NEULASTA (pegfilgrastim)

Drug overview for NEULASTA (pegfilgrastim):

Generic name: PEGFILGRASTIM (PEG-fil-GRA-stim)
Drug class: Leukocyte Stimulating Factors
Therapeutic class: Hematological Agents

Pegfilgrastim, a covalent conjugate of filgrastim and monomethoxypolyethylene glycol, is a biosynthetic hematopoietic agent that principally affects the proliferation and differentiation of neutrophils within the bone marrow. Pegfilgrastim-jmdb, pegfilgrastim-pbbk, pegfilgrastim-apgf, pegfilgrastim-fpgk, pegfilgrastim-cbqv, and pegfilgrastim-bmez are biosimilar to pegfilgrastim (Neulasta(R)). The US Food and Drug Administration (FDA) defines a biosimilar as a biological that is highly similar to an FDA-licensed reference biological with the exception of minor differences in clinically inactive components and for which there are no clinically meaningful differences in safety, purity, or potency.

The claim of biosimilarity is based on a totality-of-evidence approach, which includes consideration of data from analytical, animal, and clinical studies (e.g., human pharmacokinetic and pharmacodynamic studies, clinical immunogenicity assessment, additional comparative clinical studies). Therefore, biosimilarity of 2 drugs may be established even when there are formulation or minor structural differences or minor differences in rates of adverse effects between the drugs as long as these differences are not clinically meaningful. Biosimilars are approved through an abbreviated licensure pathway that establishes biosimilarity between the proposed biological and the reference biological but does not independently establish safety and effectiveness of the proposed biological.

In order to be considered an interchangeable biosimilar, a biological product must meet additional requirements beyond demonstrating biosimilarity to its reference product; these requirements include demonstrating that the biological product can be expected to produce the same clinical results as the reference product in any given patient and, for a biological product that is administered more than once to an individual, the risk in terms of safety or diminished efficacy of alternating or switching between use of the biological product and the reference product is no greater than the risk of using the reference product without such alternation or switch.
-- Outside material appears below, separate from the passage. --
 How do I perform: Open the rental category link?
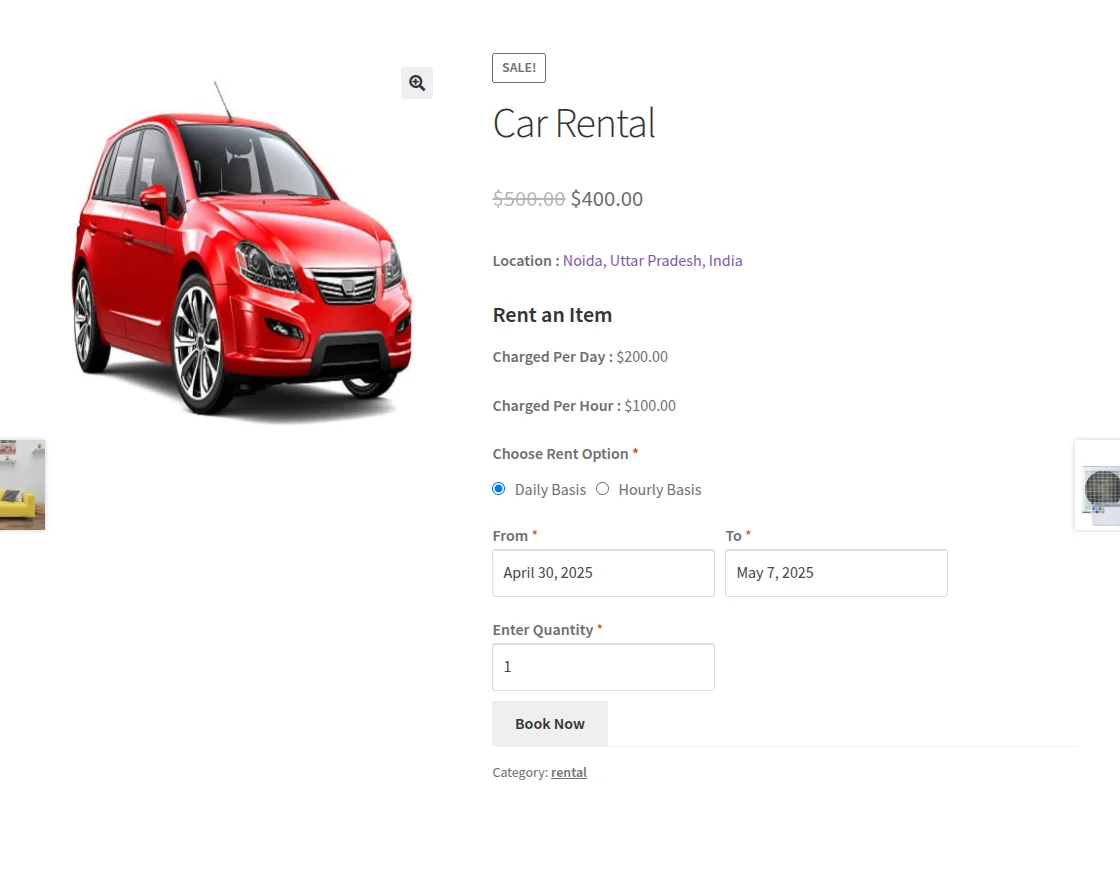coord(568,772)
Biosimilar products that are interchangeable can be substituted for the reference product without the intervention of the healthcare provider who prescribed the reference product. None of the available pegfilgrastim biosimilars have interchangeable data at this time. In this monograph, unless otherwise stated, the term ''pegfilgrastim products'' refers to pegfilgastrim (the reference drug) and its biosimilars (pegfilgrastim-jmdb, pegfilgrastim-pbbk, pegfilgrastim-apgf, pegfilgrastim-fpgk, pegfilgrastim-cbqv, and pegfilgrastim-bmez).

Several pegfilgrastim biosimilars are available and biosimilarity of these products has been demonstrated for the ability to decrease infection occurrence in patients with non-myeloid malignancies who are administered myelosuppressive chemotherapeutic agents associated with a clinically significant incidence of febrile neutropenia. Biosimilarity of all availablepegfilgrastim products has not been demonstrated for use in patients with acute exposure to myelosuppressive doses of radiation; only the reference pegfilgrastim (Neulasta(R)) and the biosimilar (pegfilgrastim-cbqv) are currently indicated for this use. Pegfilgrastim products are not indicated for use in the mobilization of peripheral blood progenitor cells for hematopoietic stem cell transplantation.
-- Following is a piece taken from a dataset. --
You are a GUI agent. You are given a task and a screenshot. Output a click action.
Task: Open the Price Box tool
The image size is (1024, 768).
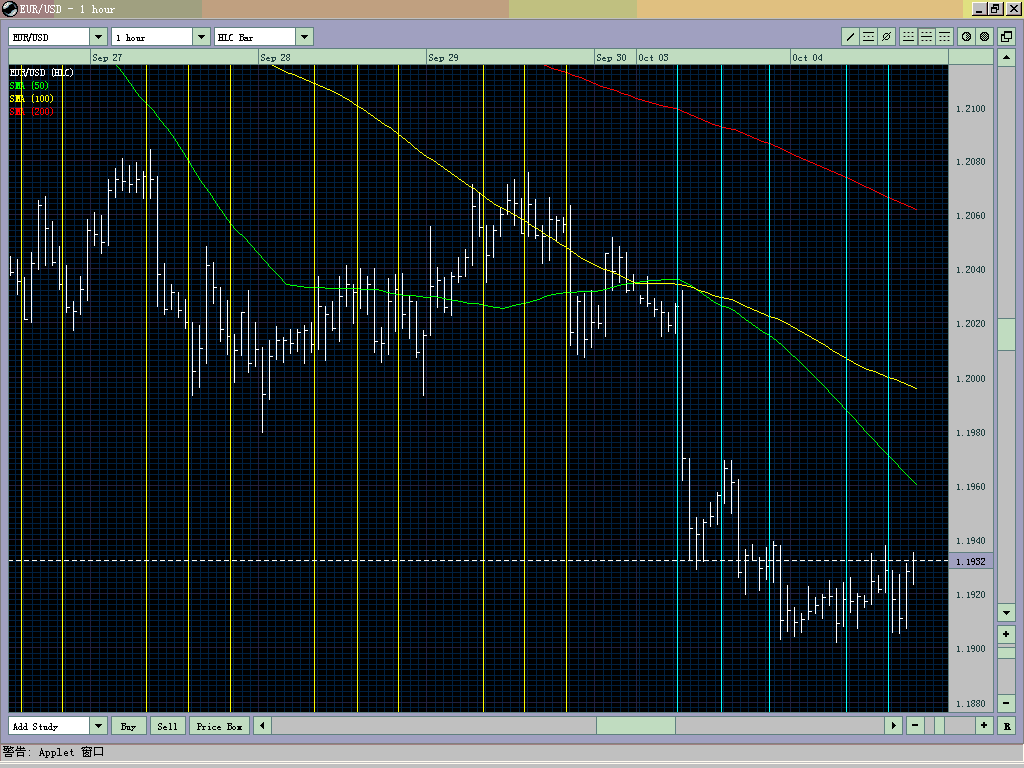pos(218,725)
Clinical practice guidelines on the use of myeloid growth factors, such as pegfilgrastim, have been published. These guidelines focus on recommendations related to the use of these agents in reducing the risk of febrile neutropenia in patients at increased risk for associated complications. The American Society of Clinical Oncology (ASCO) guidelinespecifically states that pegfilgrastim and biosimilars (as they become available) can be used for the prevention of treatment-related febrile neutropenia and that the choice of agent depends on convenience, costs, and clinical situation.